### Collected data
* * *
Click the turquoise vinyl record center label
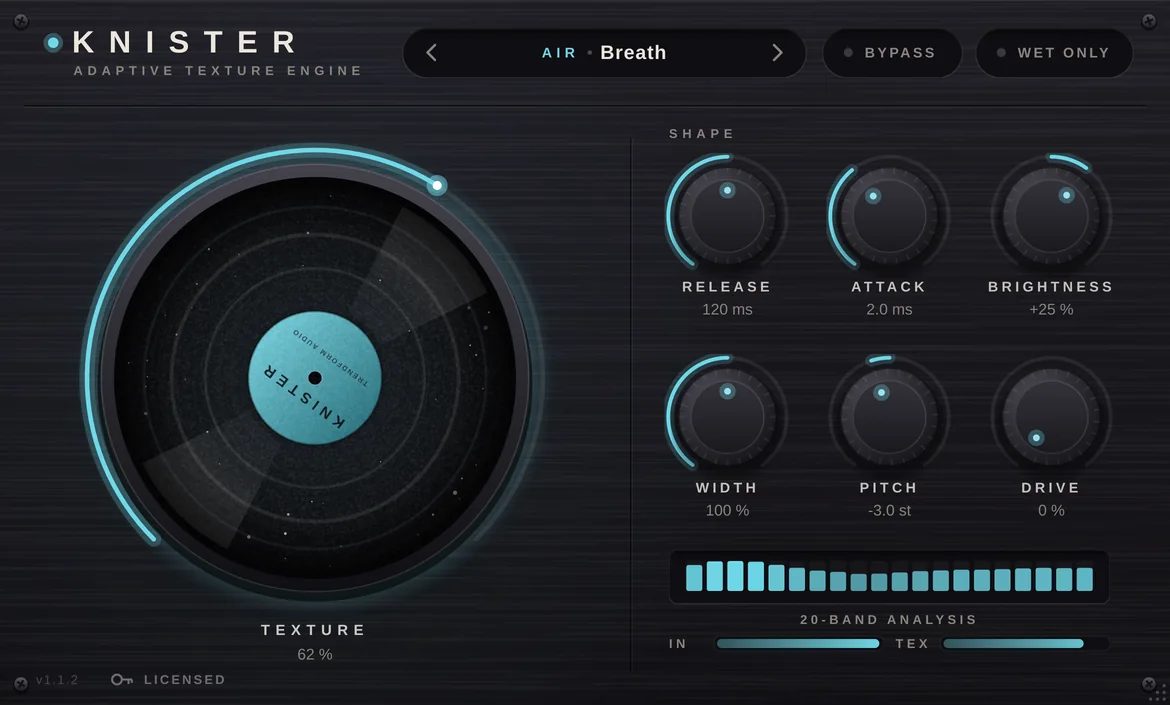1170x705 pixels. pyautogui.click(x=315, y=377)
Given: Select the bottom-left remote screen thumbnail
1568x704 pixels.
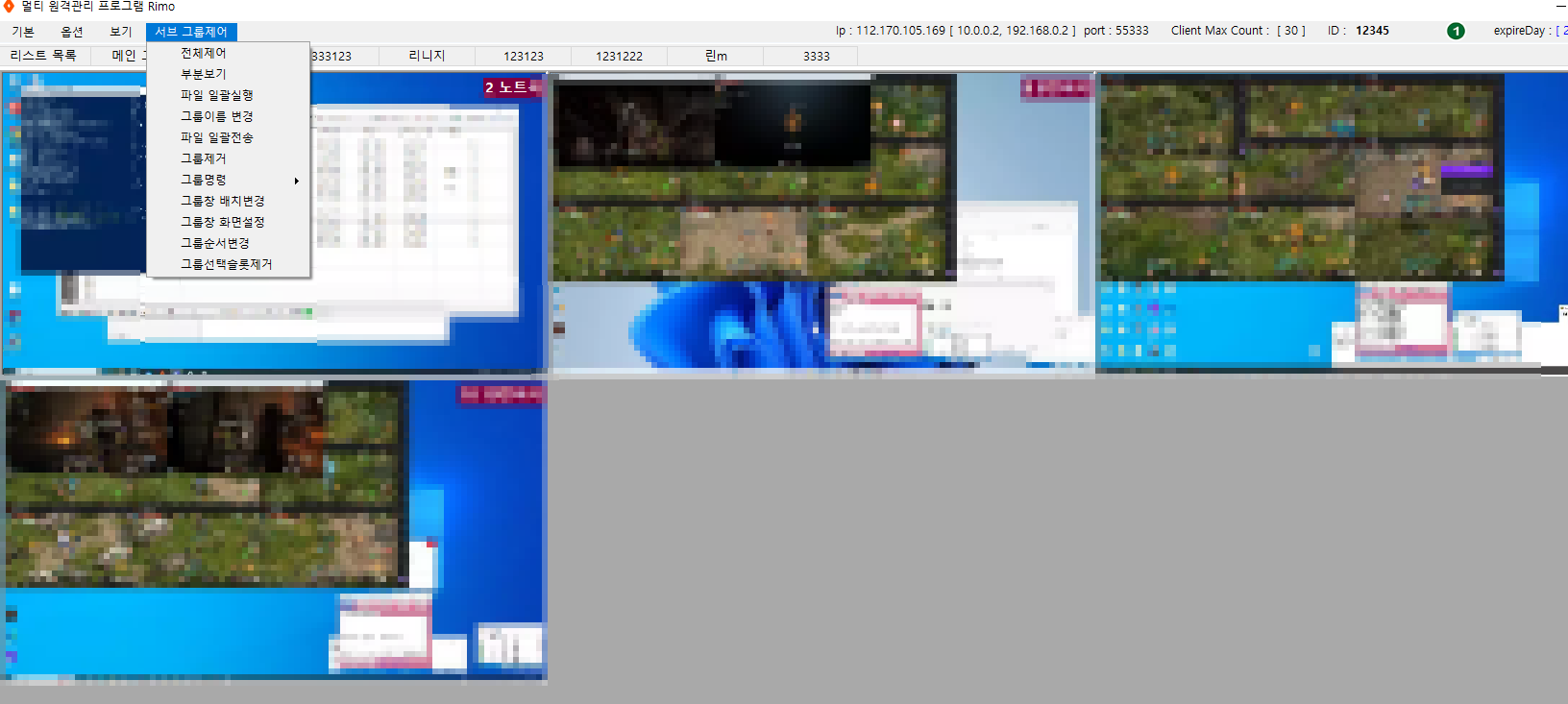Looking at the screenshot, I should coord(274,530).
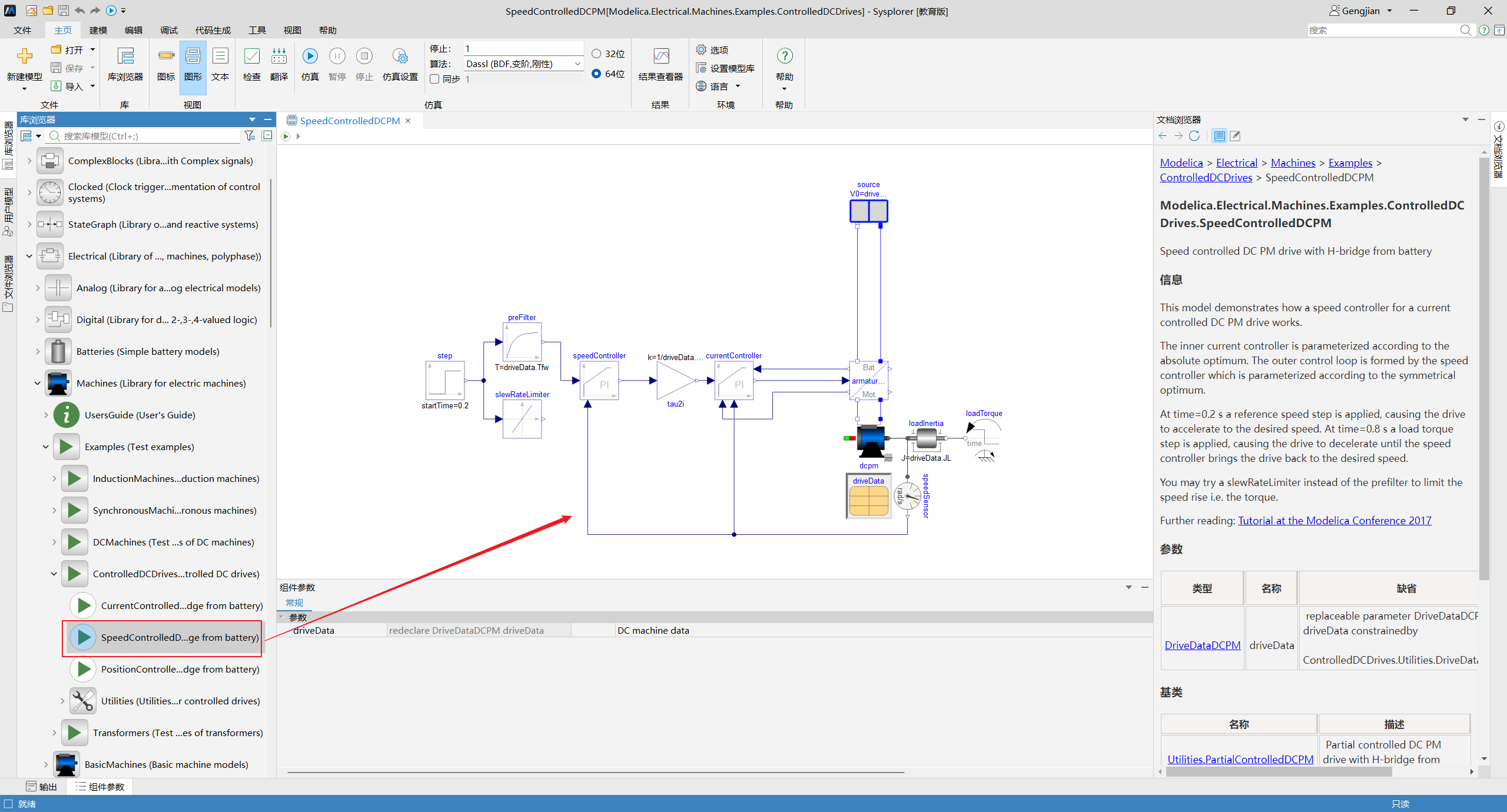Click the 新建模型 new model icon
1507x812 pixels.
point(24,56)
* * *
### PROBLEM TO SOLVE
The entries are to be transcribed word for word, without their images.

### SOLUTION TO THE PROBLEM
Click the turquoise vinyl record center label
1170x705 pixels. pyautogui.click(x=315, y=377)
Given: Select the bottom-left remote screen thumbnail
1568x704 pixels.
Looking at the screenshot, I should coord(274,530).
Click the 新建模型 new model icon
1507x812 pixels.
point(24,56)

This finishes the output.